Raffles, accompanied by the studio executives, is flown to Brazil in a plane that will parachute him into the Amazon. Before reaching the drop point, Raffles pulls the emergency hatch lever which sucks the executives out of the plane, causing them to parachute into the jungle instead. The plane returns with Raffles, and Mertons, who is sympathetic to Jennifer's feelings, notifies Post that the chimpanzee is now en route back to him. Post uses this opportunity to refund the $1,000,000 for the chimpanzee. Jennifer and Post rekindle their relationship, and eventually marry. The final scene shows them flying off on their honeymoon (with Raffles), while a radio announcement says that Post has resigned his vice presidency of UBC, but many people are wishing him well in his future endeavors.

==Music==
The Barefoot Executives score was written by Robert F. Brunner. The film's theme song, "He's Gonna Make It," was written by Bruce Belland and Robert F. Brunner. The song is played over the film's opening credits.

==Reception==

At the review-aggregation site Rotten Tomatoes, the film has an approval rating of 83% based on six reviews. On Metacritic, the film has a weighted average score of 55 out to 100, based on four critics, indicating "mixed or average reviews".

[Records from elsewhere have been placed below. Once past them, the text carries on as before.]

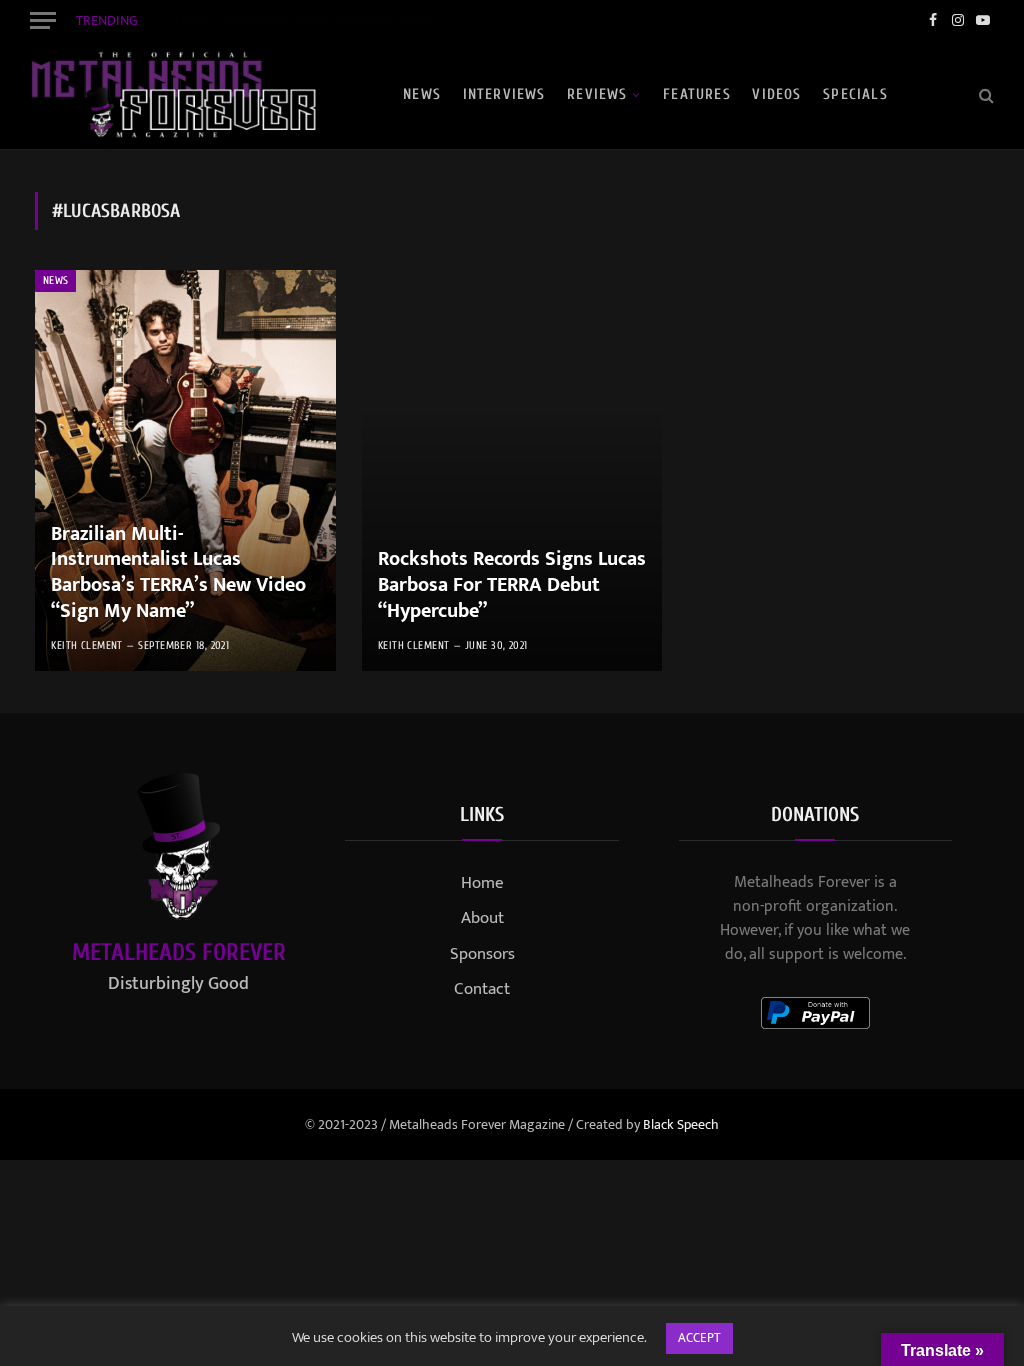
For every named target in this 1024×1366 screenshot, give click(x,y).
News (422, 94)
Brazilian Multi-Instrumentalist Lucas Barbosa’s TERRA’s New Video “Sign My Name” (178, 573)
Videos (776, 94)
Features (697, 94)
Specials (855, 94)
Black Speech (681, 1124)
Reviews (597, 94)
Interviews (504, 94)
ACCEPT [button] (699, 1338)
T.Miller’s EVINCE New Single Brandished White (301, 20)
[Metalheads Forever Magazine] (173, 95)
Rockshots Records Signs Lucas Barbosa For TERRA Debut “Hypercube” (512, 585)
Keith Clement (87, 645)
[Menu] (43, 20)
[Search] (984, 94)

Howard Thompson of The New York Times described the film as a "genial but strained and arch frolic" with "one real joke" that "wears thin and frantic". Variety wrote that Walt Disney Productions had "one of the funniest comedies of the season". Gene Siskel of the Chicago Tribune gave the film three stars out of four. Charles Champlin of the Los Angeles Times called it "a light, slight, well-made, well-acted, pleasantly diverting Disney comedy which falls somewhere just north of The Gnome-Mobile and well south of The Love Bug on the Disney scale". David McGillivray of The Monthly Film Bulletin wrote: "Although at first glance no more than a hastily expanded idea and a chance to reunite the team that made The Computer Wore Tennis Shoes, this new Disney comedy develops into an extremely beguiling satire on the audience ratings game, while retaining enough slapstick to keep children of all audiences thoroughly entertained."

==Home media==
The Barefoot Executive was first released on VHS in October 1985 and then on February 3, 1998 by Walt Disney Home Video. Disney released the film on DVD for the first time on April 12, 2004. As of February 2026, the film is not available on Disney+.

== Remake ==
The film was remade for the Disney Channel in 1995 starring Jason London, Eddie Albert, Michael Marich, Jay Mohr, Yvonne De Carlo, Ann Magnuson, Nathan Anderson, Terri Ivens and Chris Elliott. The remake was directed by Susan Seidelman.